**Prompt 1:**
Reproduce the stored records verbatim, everything from the start of the records down to and including the line that contains "will [x=36, y=380].".

What are your New Year’s Resolutions?
Resolutions are meant to be positive changes we can implement into our daily lives. While the turn of the calendar year is a popular time to create them, oftentimes, they fall by the wayside and fail to be achieved. How can we turn these resolutions into realities? Below are a few tips for you to help execute your resolution plans to the fullest. Enjoy.
- Personal mission statement. Writing down your personal mission statement will help you concoct your goals in a way that puts personal meaning and responsibility behind it. What is your personal mission statement?
- Core values. Be clear about your values and how they affect your actions. Live with integrity and identify how you wish to conduct yourself. Do you have clear core values?
- Write your goals down. These resolutions can be identified in many ways. I have found that writing them down for you to physically see and recite each day can be very powerful. Are your resolutions written down?
- Personal growth plan. How will these resolutions grow you as a person? Always seek to grow your mind through audiobooks, CDs, books, etc. and utilize every opportunity to grow.

**Stored records:**
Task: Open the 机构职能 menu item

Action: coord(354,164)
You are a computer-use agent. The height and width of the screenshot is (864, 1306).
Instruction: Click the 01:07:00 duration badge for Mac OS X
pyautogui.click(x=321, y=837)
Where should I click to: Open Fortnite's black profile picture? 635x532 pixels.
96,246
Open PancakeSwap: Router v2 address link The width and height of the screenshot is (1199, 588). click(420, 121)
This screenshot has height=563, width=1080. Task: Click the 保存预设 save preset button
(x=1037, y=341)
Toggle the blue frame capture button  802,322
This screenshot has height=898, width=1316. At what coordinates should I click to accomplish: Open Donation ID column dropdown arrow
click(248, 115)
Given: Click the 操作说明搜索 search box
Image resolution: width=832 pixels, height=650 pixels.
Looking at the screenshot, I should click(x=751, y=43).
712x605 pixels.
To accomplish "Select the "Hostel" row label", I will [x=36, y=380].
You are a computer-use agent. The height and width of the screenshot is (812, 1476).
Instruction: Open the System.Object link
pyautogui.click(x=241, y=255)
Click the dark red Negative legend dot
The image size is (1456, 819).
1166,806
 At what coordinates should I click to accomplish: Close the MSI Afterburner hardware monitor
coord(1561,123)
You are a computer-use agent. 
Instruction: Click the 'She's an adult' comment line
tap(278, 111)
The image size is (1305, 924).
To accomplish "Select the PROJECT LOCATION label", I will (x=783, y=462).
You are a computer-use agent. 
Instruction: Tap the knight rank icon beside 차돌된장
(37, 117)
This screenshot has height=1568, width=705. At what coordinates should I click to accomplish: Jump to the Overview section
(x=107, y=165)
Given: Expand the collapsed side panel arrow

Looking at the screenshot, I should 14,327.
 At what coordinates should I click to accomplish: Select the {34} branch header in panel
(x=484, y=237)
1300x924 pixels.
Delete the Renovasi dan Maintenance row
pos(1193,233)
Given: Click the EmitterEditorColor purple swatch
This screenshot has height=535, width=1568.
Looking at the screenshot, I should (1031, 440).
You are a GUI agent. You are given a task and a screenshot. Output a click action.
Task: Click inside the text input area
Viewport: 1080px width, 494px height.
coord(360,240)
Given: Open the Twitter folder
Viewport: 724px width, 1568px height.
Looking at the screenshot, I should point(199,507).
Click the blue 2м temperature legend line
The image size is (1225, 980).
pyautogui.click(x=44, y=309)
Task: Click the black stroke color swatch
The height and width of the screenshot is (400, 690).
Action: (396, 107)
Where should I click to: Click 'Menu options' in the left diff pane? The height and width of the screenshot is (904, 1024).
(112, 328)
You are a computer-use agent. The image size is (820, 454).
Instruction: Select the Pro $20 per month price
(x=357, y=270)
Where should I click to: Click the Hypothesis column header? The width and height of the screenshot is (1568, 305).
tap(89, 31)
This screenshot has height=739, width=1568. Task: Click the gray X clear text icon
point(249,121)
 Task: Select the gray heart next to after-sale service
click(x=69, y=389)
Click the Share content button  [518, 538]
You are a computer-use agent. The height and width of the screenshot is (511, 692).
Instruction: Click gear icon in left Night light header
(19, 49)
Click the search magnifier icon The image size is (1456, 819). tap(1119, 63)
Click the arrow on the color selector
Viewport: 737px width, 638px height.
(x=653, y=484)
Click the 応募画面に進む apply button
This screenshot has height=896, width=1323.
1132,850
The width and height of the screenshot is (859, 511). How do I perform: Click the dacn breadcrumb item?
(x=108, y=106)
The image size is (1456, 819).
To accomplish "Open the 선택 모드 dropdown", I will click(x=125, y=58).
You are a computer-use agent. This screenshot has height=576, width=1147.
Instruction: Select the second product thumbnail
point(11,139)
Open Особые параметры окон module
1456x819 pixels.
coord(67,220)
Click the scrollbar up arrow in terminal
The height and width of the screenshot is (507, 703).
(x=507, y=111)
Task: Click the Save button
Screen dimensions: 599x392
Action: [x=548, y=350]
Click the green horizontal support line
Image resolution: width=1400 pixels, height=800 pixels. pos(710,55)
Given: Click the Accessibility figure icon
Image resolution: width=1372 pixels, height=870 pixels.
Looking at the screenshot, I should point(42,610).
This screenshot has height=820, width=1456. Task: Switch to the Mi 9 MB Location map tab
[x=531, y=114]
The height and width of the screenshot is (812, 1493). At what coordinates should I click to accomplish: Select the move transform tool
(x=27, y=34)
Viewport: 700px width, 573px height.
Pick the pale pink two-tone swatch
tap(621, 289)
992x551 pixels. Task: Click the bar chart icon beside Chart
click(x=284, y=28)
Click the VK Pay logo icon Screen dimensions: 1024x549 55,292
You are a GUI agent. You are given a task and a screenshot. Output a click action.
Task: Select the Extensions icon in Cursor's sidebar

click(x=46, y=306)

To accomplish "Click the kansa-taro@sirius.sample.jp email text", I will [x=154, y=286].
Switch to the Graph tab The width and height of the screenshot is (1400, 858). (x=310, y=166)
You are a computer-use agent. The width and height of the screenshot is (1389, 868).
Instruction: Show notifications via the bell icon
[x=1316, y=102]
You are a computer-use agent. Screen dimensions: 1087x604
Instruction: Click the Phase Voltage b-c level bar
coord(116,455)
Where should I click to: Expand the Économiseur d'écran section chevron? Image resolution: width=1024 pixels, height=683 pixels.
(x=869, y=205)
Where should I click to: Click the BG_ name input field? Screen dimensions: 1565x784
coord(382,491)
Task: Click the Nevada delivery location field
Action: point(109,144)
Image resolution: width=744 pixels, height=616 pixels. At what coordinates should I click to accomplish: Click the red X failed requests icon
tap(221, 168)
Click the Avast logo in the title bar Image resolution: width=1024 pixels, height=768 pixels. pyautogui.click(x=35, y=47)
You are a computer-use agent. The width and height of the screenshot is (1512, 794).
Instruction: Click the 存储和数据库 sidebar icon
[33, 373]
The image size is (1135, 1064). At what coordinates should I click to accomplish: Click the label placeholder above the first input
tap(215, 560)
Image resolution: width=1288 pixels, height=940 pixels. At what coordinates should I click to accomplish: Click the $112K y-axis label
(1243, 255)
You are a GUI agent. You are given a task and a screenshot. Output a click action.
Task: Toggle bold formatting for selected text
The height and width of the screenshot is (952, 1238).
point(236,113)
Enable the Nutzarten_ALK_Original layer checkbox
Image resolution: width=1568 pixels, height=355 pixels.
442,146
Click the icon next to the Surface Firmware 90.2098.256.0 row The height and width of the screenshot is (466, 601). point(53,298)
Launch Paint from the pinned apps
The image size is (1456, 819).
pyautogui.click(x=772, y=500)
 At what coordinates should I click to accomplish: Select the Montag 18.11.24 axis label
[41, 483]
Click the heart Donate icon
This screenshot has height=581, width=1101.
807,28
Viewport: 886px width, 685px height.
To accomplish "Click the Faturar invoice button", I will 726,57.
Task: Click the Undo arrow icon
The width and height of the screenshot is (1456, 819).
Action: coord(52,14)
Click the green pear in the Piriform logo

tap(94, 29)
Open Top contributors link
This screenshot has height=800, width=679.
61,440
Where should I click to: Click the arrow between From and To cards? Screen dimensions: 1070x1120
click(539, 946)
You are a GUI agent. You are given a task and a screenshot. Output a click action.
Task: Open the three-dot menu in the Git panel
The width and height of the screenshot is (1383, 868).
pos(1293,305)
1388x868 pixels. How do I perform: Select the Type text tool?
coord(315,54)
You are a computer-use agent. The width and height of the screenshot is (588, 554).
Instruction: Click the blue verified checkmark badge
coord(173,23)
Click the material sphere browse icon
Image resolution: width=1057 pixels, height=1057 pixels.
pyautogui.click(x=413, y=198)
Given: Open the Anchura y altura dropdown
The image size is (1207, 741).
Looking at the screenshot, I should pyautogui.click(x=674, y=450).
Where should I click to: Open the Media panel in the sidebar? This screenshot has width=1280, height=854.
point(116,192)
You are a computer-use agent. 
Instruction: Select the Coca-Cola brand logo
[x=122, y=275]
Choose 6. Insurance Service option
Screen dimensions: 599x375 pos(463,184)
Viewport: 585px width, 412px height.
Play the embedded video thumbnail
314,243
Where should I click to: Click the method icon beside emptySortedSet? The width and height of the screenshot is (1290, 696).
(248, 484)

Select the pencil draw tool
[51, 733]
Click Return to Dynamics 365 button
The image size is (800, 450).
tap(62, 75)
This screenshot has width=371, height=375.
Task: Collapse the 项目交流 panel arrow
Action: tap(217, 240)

**Prompt 2:**
According to the text on New Year's resolutions, through what should you always seek to grow your mind?

**Task result 1:**
Task: Open the 机构职能 menu item

Action: coord(354,164)
You are a computer-use agent. The height and width of the screenshot is (864, 1306).
Instruction: Click the 01:07:00 duration badge for Mac OS X
pyautogui.click(x=321, y=837)
Where should I click to: Open Fortnite's black profile picture? 635x532 pixels.
96,246
Open PancakeSwap: Router v2 address link The width and height of the screenshot is (1199, 588). click(420, 121)
This screenshot has height=563, width=1080. Task: Click the 保存预设 save preset button
(x=1037, y=341)
Toggle the blue frame capture button  802,322
This screenshot has height=898, width=1316. At what coordinates should I click to accomplish: Open Donation ID column dropdown arrow
click(248, 115)
Given: Click the 操作说明搜索 search box
Image resolution: width=832 pixels, height=650 pixels.
Looking at the screenshot, I should click(x=751, y=43).
712x605 pixels.
To accomplish "Select the "Hostel" row label", I will [x=36, y=380].

**Task result 2:**
Through audiobooks, CDs, books, and the like.